Crveni krin
Die rote Lilie (1894) ist nicht nur eine Geschichte verbotener Leidenschaft – sie ist ein subtiles, ironisches Fresko einer Welt, in der Liebe, Politik und Kunst in einem dünnen, fast transparenten Netz aus Konventionen und Begierden miteinander verwoben
Der Roman erzählt die Geschichte von Thérèse Martin-Bellème, einer jungen, schönen und unzufriedenen Gräfin, die mit einem älteren, distanzierten Politiker verheiratet ist – eine Vernunftehe, die eine tiefe Leere in ihrem Leben hinterlassen hat. In ihre Welt tritt Jacques Dechartre, ein leidenschaftlicher Bildhauer und Künstler, der das genaue Gegenteil ihres Mannes ist: warmherzig, intuitiv, voller Sinnlichkeit und poetischer Tiefe. Was als diskrete Affäre beginnt, entwickelt sich rasch zu einer obsessiven, fast schon zwanghaften Liebe – einer Liebe, die befreiend und zerstörerisch zugleich ist.
Der zentrale Teil der Handlung spielt in Florenz, der Stadt der roten Lilie (Symbol für Florenz und die Toskana, aber auch für Leidenschaft, Blut, Schönheit und Vergänglichkeit). Dort, unter der toskanischen Sonne und im Schatten der Meisterwerke der Renaissance, versuchen die Liebenden, einen Augenblick der Ewigkeit einzufangen – doch die Realität holt sie unerbittlich ein: Eifersucht, gesellschaftliche Normen, die Angst vor einem Skandal und die inneren Widersprüche Thereses selbst, die zwischen dem Wunsch nach Freiheit und der Furcht vor dem Verlust ihrer Stellung hin- und hergerissen ist.
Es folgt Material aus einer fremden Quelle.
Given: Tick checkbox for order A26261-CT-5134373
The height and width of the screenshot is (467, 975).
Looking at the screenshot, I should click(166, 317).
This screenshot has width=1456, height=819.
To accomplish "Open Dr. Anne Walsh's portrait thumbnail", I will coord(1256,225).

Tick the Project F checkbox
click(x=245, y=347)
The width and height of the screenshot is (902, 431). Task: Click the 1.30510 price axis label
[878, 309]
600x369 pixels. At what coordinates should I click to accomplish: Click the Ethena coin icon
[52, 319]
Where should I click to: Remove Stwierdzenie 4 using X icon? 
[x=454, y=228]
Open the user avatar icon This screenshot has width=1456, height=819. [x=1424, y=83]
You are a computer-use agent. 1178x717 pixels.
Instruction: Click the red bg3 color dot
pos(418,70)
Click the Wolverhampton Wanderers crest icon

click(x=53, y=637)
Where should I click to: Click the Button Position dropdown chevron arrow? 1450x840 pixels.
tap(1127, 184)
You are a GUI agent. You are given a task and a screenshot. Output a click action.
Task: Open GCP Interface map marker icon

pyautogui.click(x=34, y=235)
France schreibt mit einer unverwechselbaren Eleganz und sanften Ironie – es gibt kein Pathos, kein Melodrama. Stattdessen findet sich eine feine Beobachtung der menschlichen Natur: wie die Liebe sich von Illusionen nährt, wie die Gesellschaft die Leidenschaft erstickt, wie Kunst Zuflucht und zugleich Lüge sein kann. Der Roman ist voller philosophischer Exkurse, Gespräche über Kunst, Politik und Liebe, geprägt von Frances typisch skeptischer, aber mitfühlender Weltsicht.
Es ist eines seiner intimsten und erotischsten Werke, fernab der Satiren von Der Durst der Götter oder Die Pinguininsel – hier stehen die weibliche Seele, die Sinnlichkeit und die Zerbrechlichkeit des Glücks im Mittelpunkt. Kritiker lobten es als „Liebesroman für Intellektuelle“, und heute wird es als subtile Kritik an der bürgerlichen Gesellschaft am Ende des 19. Jahrhunderts gelesen.